X_train, X_test, y_train, y_test = train_test_split(
    X_scaled, y, test_size=0.20, stratify=y, random_state=42
)

param_grid_knn = {
    "n_neighbors": [3, 5, 7, 9, 11, 15, 20, 25, 30, 35, 40, 45, 50],
    "weights": ["uniform", "distance"],
    "metric": ["euclidean", "manhattan"]
}

melhores_cv = []

for cv_value in [5, 10, 15, 20]:
    print(f"\n===== Rodando GridSearchCV com cv={cv_value} =====")
    grid = GridSearchCV(
        estimator=KNeighborsClassifier(),
        param_grid=param_grid_knn,
        scoring="accuracy",
        cv=cv_value,
        n_jobs=-1,
        verbose=0
    )
    grid.fit(X_train, y_train)

    print("Melhor combinação de parâmetros:", grid.best_params_)
    print(f"Acurácia média na validação cruzada (cv={cv_value}): {grid.best_score_:.4f}")

    melhores_cv.append({
        "cv": cv_value,
        "score": grid.best_score_,
        "params": grid.best_params_,
        "model": grid.best_estimator_
    })

print("\n===== RESUMO DOS CV TESTADOS =====")
for res in melhores_cv:
    print(f"cv={res['cv']}: acc={res['score']:.4f}, params={res['params']}")

melhor = max(melhores_cv, key=lambda x: x["score"])
print(f"\nMelhor configuração encontrada: cv={melhor['cv']} com acc={melhor['score']:.4f}")
print(f"Parâmetros: {melhor['params']}")

knn_final = melhor['model']
y_pred = knn_final.predict(X_test)

# ============================================================
# Validação Cruzada Manual em Amostra Reduzida (2000 linhas)
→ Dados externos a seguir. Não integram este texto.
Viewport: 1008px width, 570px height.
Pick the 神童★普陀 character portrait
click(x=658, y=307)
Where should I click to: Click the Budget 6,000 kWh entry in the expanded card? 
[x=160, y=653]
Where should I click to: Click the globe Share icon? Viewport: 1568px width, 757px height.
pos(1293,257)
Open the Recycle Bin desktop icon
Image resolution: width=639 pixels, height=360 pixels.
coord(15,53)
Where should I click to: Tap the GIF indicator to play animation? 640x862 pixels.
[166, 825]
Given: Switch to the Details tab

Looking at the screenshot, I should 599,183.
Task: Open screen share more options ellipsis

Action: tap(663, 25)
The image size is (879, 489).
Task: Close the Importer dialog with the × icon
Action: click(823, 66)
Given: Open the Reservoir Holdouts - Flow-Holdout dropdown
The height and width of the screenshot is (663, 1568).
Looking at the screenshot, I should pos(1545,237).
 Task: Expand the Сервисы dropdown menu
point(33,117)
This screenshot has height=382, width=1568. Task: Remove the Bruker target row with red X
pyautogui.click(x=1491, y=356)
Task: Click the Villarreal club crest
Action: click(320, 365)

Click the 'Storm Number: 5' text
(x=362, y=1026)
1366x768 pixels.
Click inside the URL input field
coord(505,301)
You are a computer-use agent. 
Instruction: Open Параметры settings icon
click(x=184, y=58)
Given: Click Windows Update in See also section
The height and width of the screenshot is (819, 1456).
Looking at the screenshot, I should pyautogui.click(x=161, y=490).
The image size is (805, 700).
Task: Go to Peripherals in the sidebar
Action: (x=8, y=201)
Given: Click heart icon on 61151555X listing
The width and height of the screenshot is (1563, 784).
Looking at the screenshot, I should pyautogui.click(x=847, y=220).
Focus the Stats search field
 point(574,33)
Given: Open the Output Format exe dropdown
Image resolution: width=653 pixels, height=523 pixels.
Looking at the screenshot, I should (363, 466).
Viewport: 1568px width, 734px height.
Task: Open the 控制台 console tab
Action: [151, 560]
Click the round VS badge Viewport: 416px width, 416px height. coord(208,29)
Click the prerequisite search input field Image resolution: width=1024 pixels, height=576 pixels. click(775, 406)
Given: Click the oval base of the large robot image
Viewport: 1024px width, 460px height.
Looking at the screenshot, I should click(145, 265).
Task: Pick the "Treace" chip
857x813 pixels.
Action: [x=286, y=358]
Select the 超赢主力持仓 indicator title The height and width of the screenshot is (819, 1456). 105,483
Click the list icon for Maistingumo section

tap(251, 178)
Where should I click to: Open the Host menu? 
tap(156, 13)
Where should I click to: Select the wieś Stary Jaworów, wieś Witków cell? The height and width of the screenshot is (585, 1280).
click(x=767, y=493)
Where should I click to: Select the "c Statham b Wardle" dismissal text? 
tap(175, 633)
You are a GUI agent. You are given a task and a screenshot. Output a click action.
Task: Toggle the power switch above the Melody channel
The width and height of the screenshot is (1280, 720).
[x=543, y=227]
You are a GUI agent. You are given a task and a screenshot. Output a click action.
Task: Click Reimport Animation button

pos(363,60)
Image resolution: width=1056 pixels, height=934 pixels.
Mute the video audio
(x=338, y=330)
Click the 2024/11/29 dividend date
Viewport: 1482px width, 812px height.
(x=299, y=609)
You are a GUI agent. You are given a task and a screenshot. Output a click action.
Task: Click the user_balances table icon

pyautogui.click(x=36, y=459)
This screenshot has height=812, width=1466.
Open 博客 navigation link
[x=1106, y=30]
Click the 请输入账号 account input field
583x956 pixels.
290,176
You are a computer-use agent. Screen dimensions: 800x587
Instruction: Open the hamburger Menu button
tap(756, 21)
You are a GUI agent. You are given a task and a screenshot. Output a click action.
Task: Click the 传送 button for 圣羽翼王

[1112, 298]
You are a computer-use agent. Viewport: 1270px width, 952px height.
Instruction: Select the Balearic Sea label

sample_idx = np.random.choice(len(X), size=2000, replace=False)
X_demo = X.iloc[sample_idx]
y_demo = y.iloc[sample_idx]

X_train_demo, X_test_demo, y_train_demo, y_test_demo = train_test_split(
    X_demo, y_demo, test_size=0.2, stratify=y_demo, random_state=42
)

scaler_demo = StandardScaler()
X_train_demo_scaled = scaler_demo.fit_transform(X_train_demo)
X_test_demo_scaled = scaler_demo.transform(X_test_demo)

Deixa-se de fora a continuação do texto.